**Exercise directions:**
The output should be the line containing "Where should I click to: Click" and every later line of the records, exactly as written, and nothing else.

**Entries supplied:**

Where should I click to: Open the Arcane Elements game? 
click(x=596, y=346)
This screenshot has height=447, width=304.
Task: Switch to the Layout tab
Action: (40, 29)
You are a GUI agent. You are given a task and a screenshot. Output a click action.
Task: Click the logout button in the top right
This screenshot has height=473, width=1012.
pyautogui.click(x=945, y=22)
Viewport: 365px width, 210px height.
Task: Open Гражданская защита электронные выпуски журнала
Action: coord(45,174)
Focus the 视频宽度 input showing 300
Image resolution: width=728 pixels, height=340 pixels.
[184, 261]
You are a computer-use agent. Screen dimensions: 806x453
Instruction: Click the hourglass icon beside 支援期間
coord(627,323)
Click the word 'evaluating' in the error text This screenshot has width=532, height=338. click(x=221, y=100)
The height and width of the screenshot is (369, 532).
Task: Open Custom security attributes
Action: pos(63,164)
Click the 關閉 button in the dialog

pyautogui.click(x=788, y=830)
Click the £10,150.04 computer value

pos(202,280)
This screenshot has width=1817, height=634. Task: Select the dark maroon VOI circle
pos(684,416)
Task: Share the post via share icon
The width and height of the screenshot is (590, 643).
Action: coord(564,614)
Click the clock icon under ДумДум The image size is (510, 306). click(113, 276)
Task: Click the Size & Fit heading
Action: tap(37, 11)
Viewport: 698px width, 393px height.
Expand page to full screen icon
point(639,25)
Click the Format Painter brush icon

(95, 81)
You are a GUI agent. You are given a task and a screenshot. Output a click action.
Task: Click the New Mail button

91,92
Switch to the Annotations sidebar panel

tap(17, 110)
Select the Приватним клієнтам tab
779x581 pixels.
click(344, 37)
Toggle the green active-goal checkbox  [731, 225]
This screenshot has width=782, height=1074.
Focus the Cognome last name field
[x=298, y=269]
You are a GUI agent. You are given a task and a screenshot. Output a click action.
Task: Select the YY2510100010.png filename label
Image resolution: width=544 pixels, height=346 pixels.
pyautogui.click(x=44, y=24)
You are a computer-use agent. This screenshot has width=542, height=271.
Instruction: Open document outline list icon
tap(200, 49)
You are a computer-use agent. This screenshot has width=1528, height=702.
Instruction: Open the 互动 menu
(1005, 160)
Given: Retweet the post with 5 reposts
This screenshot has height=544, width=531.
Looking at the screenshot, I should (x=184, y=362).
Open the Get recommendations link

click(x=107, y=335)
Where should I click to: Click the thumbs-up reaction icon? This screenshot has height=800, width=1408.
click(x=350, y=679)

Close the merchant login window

**Solution:**
Where should I click to: Click the thumbs-up reaction icon? This screenshot has height=800, width=1408.
click(x=350, y=679)

Close the merchant login window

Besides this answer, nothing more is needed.